Baba toprağına geri dönerek, Ürgüp yakınlarındaki oteline kapanmış tiyatro oyuncusu, yerel gazetede köşe yazıları yazan varlıklı entellektüel Aydın karakteri etrafında gelişen olayların, anlamlı gevezeliklerin, sert tartışmaların, günlük kavgaların, nevrotik tavırların, varoluşçu çırpınışların gerisinde sırıtan güncel Türkiye gerçeğini farklı açılardan okumak mümkün.

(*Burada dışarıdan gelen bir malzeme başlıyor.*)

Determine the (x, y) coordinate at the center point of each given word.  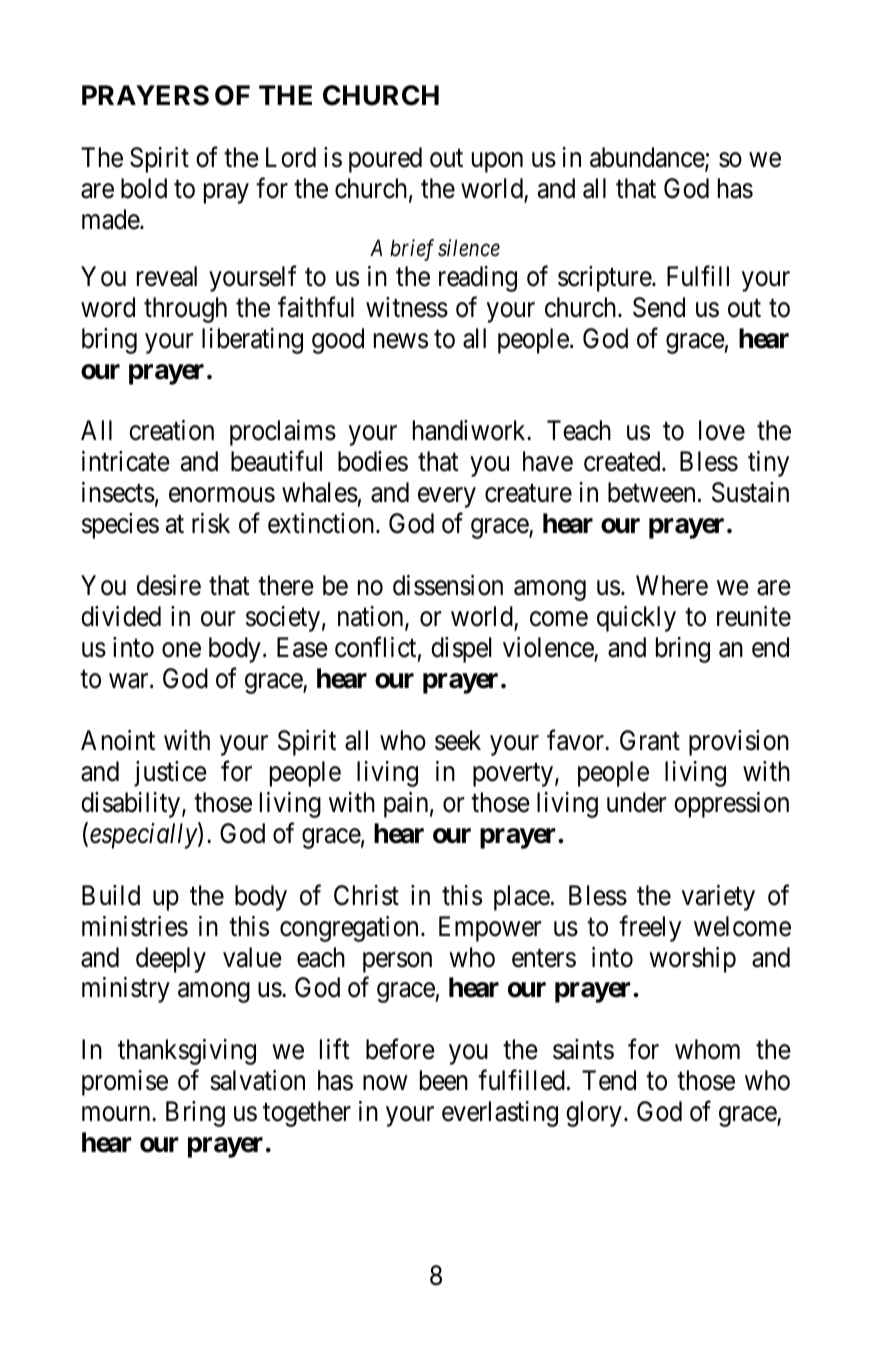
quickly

Bugün toplumsal ve siyasal düzeyde saplanıp kaldığımız batağın çok boyutlu sorumlulukları konusunda kendimizi sorgularken, bireysel umutsuzluğun, küçük hesapların, korkaklığın, yılgınlığın, bencilliğin ve içinde boğulduğumuz düzeni kabullenirken vicdanımızı rahatlatarak suçluluk duygusundan kurtulmak için giriştiğimiz biçare çabaların dökümü de gözler önüne seriliveriyor.

 

İnsanlık onuru

Kısacası, kesinlikle manikeen olmayan, gri tonları özenle işleyen senaryoda herkes hem kendini savunabiliyor, hem de ağzının payını alıyor. Nuri Bilge Ceylan’ın göreceli olarak daha anlayışla karşıladığı yoksul, eğitimsiz kesim (köyün yumuşak görünümlü imamı ve onun şiddet eğilimli kardeşi) bir oranda hafifletici nedenlerden daha fazla yararlanıyorlar. Eleştirilecek tüm yanlarına karşın, düzenin sorumluları ya da parazitleri değil de, saf kurbanları olan bu yan karakterler, insanlık onuru denen temel değere daha cesurca sahip çıkmaktalar.

Senaryonun umut veren diğer bir yan karakteri ise, motosikletiyle güzargahı açık bir kimlik arayışı yolculuğuna çıkan (yönetmenin alter egosu) bilinmeyenin getireceği zorluklardan korkmayan, dünyaya ve insanlara açık bilinçli genç…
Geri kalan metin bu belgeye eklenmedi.